Sounds like something straight out of a House Committee on Un-American Activities meeting from 1950. Beck and his viewers are the shoeshine boys of the ruling elite and they don't even know it. By reducing every argument to a battle between Libertarianism and Communism, they eliminate the possibility of having a discussion that includes complexity or the reality of our hybrid government that combines democracy with a primarily capitalist, market-based economy and adds in a few social programs like Medicaid, Medicare and Social Security. This is hardly a centrally planned economy now that the health insurance reform bill has passed. Mr. Beck, please tell me: where is there a movement by Democrats or any other group to impose a centrally planned economy in the U.S.? Where is there an attempt by the current administration to roll-back constitutional rights?

George Orwell perhaps summarized it best in his critique of Friedrich Hayek's 1944 best-seller, The Road to Serfdom:

"in the negative part of Professor Hayek's thesis there is a great deal of truth. It cannot be said too often — at any rate, it is not being said nearly often enough — that collectivism is not inherently democratic, but, on the contrary, gives to a tyrannical minority such powers as the Spanish Inquisitors never dreamt of". Yet he also warned, "[A] return to 'free' competition means for the great mass of people a tyranny probably worse, because more irresponsible, than that of the state."

Hayek believed central planning and state control would inevitably lead to tyranny and totalitarianism, like it had in the Soviet Union. And that is what Beck and the Tea Partiers are worried is going to happen under Obama. Yet, the past 30 years of conservative dominance of U.S. politics and the stripping out of most New Deal financial regulation has led to exactly the kind of tyranny that Orwell warned against. And that was the tyranny against truth, justice and fairness in our governance and in our markets, which reached its pinnacle under the administration of George W. Bush and Dick Cheney. And it is that tyranny, which Mr. Beck continues and enables through his Tea Party movement.

Saturday, April 3, 2010

Top Lies about the Health Insurance Reform Bill


MSNBC.com recently posted an article, "True or false? Top 7 health care fears" in which they do a good job debunking some of the Fox News and Tea Partier hysteria about health care. However, they somehow managed to not include these two fears, which seem like the top two:

1. My taxes will go up!
2. It's Socialism in America!

Of course, neither of things are true, unless you are in the 1.5% of American households that make more than $250k per year -- then your investment income will be taxed at a higher rate.

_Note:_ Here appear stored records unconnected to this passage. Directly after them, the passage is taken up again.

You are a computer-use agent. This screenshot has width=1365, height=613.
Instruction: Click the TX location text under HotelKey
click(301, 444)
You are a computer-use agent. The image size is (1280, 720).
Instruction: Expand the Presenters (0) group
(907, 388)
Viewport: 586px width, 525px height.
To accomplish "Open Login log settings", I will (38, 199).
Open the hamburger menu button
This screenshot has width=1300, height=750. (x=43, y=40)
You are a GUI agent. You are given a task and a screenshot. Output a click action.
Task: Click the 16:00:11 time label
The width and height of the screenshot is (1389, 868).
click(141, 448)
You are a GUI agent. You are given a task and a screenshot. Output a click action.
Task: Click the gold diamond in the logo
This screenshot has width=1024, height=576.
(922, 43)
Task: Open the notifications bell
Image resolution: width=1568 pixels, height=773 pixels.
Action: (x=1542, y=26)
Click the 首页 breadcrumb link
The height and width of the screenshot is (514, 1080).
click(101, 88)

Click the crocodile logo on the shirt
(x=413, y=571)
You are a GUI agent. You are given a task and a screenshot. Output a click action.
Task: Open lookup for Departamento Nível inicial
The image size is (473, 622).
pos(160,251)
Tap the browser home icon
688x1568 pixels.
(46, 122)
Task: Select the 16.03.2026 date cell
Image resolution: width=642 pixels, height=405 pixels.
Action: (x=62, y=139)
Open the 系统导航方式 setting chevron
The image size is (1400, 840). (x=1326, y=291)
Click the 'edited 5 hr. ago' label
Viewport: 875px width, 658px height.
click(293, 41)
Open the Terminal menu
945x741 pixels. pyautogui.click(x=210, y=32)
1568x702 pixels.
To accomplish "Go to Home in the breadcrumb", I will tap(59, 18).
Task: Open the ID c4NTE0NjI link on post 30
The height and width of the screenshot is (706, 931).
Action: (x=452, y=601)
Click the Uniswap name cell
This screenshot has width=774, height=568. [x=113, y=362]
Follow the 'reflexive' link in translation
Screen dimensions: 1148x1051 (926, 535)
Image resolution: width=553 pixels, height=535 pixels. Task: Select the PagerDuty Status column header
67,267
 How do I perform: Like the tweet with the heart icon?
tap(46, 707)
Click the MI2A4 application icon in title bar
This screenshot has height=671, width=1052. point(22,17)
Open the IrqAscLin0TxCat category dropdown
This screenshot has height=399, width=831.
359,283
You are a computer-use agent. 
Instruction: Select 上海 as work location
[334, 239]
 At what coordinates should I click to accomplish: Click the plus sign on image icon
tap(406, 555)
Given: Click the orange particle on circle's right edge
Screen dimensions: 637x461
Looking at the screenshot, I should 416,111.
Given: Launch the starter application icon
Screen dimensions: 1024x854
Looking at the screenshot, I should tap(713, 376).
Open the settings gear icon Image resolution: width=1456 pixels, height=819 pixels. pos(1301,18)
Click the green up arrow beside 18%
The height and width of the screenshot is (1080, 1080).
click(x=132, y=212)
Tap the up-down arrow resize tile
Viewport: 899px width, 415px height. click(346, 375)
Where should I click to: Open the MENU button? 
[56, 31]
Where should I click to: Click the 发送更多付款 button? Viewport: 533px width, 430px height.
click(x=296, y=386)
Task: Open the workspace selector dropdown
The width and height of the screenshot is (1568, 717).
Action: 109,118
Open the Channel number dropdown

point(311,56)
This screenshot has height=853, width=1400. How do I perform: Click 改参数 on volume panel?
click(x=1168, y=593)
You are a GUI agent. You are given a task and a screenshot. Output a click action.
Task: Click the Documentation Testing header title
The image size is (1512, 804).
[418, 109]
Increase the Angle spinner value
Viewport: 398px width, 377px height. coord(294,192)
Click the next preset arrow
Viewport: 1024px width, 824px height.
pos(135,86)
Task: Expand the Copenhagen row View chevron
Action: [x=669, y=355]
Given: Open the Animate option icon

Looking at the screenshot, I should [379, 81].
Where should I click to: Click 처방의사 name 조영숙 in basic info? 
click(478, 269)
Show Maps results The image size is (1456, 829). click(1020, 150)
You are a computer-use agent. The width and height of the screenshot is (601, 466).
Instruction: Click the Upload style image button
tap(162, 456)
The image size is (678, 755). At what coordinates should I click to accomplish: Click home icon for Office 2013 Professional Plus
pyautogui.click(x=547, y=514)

With no new government run health system being put in place and no pubic option, there isn't much in this bill that could be considered socialist, except for a slight expansion of Medicaid. Mostly, this bill is the opposite of Socialism, funneling 30 million new customers into the private insurance industry.

It will be interesting to see if this bill helps expand coverage and lower costs. Certainly, it seems like we have a much better chance with this bill than letting the previous status quo of continually rising costs and decreasing coverage continue. Not sure how the Republicans think they can win in November by trying to repeal the expanded benefits and the bill's tough new regulations on the insurance industry!